Cold-water fish have the most omega-3.
More Info: Cold water fish such as salmon, herring, krill, anchovies, and sardines, are among the highest in concentration of omega 3 fatty acids
Benefits of Omega-3 Fatty Acids
Omega 3 fatty acids have become a hot topic among health and nutrition enthusiasts. Omega 3 fatty acids are a type of unsaturated fatty acid that is essential for proper growth and development. Getting adequate amounts of omega 3 fatty acids has been linked to improved cardiovascular health and neurological health as well as increased immune function and possible disease prevention, specifically cancer prevention. They have been shown to lower blood pressure and cholesterol and have various health benefits for those suffering from rheumatoid arthritis, diabetes, and even depression.
How Much Fish Should You Eat?
A healthy diet should consist of three to four servings of fish per week, with special attention given to fish with higher levels of omega 3 fatty acids.

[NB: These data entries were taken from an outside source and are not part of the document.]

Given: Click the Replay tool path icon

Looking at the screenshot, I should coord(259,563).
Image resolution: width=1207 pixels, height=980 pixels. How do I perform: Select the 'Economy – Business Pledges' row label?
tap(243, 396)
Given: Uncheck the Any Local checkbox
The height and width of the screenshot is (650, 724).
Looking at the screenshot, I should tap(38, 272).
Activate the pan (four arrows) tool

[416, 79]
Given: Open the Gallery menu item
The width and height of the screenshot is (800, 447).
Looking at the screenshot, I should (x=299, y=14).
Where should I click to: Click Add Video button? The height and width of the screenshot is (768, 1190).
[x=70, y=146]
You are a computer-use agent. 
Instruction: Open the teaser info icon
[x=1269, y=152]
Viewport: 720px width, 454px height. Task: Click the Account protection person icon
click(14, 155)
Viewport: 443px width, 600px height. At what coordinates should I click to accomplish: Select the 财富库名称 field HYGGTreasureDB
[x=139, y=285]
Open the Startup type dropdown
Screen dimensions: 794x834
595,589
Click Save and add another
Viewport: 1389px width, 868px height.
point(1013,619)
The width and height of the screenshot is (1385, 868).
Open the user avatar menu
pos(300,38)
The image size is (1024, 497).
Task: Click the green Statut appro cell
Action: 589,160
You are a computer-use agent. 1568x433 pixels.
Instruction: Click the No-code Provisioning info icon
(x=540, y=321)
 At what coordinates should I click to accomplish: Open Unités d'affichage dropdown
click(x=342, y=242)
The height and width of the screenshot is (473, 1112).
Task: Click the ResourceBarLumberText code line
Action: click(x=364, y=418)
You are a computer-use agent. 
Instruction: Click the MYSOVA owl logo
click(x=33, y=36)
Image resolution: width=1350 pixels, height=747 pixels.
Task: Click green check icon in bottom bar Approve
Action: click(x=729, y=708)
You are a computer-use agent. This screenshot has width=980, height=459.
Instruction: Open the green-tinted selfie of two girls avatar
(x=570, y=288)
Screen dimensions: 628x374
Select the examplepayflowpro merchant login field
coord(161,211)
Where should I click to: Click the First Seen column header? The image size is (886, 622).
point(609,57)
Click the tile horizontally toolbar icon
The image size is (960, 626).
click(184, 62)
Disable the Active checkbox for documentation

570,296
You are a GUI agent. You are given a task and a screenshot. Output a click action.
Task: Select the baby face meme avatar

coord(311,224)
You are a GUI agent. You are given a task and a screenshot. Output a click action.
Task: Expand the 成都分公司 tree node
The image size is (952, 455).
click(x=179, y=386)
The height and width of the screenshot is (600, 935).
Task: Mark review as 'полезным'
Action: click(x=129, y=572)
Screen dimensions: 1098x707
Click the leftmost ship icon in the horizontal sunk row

If there are fish allergies present or other dietary restrictions do not allow for an adequate consumption of fish, an omega 3 fish oil supplement is a viable alternative.
Children, pregnant or nursing women, the elderly, or those under a doctor's care should carefully monitor their fish intake to ensure that too much mercury is not being consumed. Avoid eating large amounts of shark, tilefish, and certain types of tuna, as the mercury levels are higher in these fish.
Avoid Frying Fish
When cooking fish, use a variety of recipes including grilling and baking. Try to avoid frying, as this will counteract the healthful benefits with added fat and cholesterol. Experiment with different seasonings and spices.